## begin Text segment
WORK IN PROGRESS
What monitors Skyline and how do you monitor Skyline? What are the key things that need to be monitored? What are the expected values? All good questions.
Thunder is a Skyline app that monitors all the Skyline apps and Redis (mariadb, memcached and Graphite to be added in the near future) and notifies on significant changes to any of these components. Thunder also monitors operational changes in terms of volumes of metrics received, app run times, etc and also notifies on these aspects.
Although Skyline will monitors all of these things via the normal analysis of its own metrics, Thunder ensures that the key the operational aspects of all the parts of the Skyline stack are performing as expected without the user needing to configure alerts for lots metrics which they do not know.
Thunder can alert via SMTP, Slack and/or PagerDuty and as with all Skyline
things each check can be enabled/disabled and configured in
settings.THUNDER_CHECKS, the defaults
should be sufficient to start with. But because every deployed Skyline instance
will have different numbers of metrics being analysed, etc, many Thunder checks
use proportional values to determine if changes are significant, all these
values can be adjusted in
Thunder monitors that all enabled apps for DOWN and UP (recovered), each app creates a Redis key for itself periodically to let all the other apps know that it is UP.
Thunder monitors various aspects of each app and each of those are covered in their own pages, but basically Thunder monitors:
- Apps and Redis are UP
- Significant changes in metric volumes
- Significant changes to run times and overruns
## end Text segment
**Brief 1**
Please find each line in the entries that contains the string "field", and copy those lines.
The entries have no connection to the text on Thunder.
## begin Material provided
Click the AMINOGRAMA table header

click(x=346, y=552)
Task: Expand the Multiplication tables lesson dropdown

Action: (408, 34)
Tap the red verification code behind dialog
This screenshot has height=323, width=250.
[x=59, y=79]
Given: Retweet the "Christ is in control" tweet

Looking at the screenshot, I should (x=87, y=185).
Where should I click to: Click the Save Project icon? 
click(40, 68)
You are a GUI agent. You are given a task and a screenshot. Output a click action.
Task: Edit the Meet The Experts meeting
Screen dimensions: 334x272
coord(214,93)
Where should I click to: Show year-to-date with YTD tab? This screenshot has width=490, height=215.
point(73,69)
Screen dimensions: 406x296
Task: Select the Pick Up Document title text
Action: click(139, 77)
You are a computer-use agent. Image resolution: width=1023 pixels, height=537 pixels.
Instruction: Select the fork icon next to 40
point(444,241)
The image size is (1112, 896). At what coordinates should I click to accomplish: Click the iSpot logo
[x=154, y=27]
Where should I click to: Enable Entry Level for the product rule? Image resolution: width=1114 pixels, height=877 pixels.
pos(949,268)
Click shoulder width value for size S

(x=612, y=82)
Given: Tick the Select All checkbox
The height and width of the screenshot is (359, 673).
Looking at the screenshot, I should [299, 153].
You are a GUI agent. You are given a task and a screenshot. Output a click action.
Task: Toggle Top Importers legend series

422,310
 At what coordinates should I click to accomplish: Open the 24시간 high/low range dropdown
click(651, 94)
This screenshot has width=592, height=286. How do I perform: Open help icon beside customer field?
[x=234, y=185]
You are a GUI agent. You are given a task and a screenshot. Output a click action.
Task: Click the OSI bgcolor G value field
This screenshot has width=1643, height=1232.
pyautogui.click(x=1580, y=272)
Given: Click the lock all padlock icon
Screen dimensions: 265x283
## end Material provided
**Brief 2**
In the text on Thunder, which services can Thunder use to send alerts?

**Exercise response 1**
This screenshot has width=592, height=286. How do I perform: Open help icon beside customer field?
Task: Click the OSI bgcolor G value field

**Exercise response 2**
SMTP, Slack and/or PagerDuty.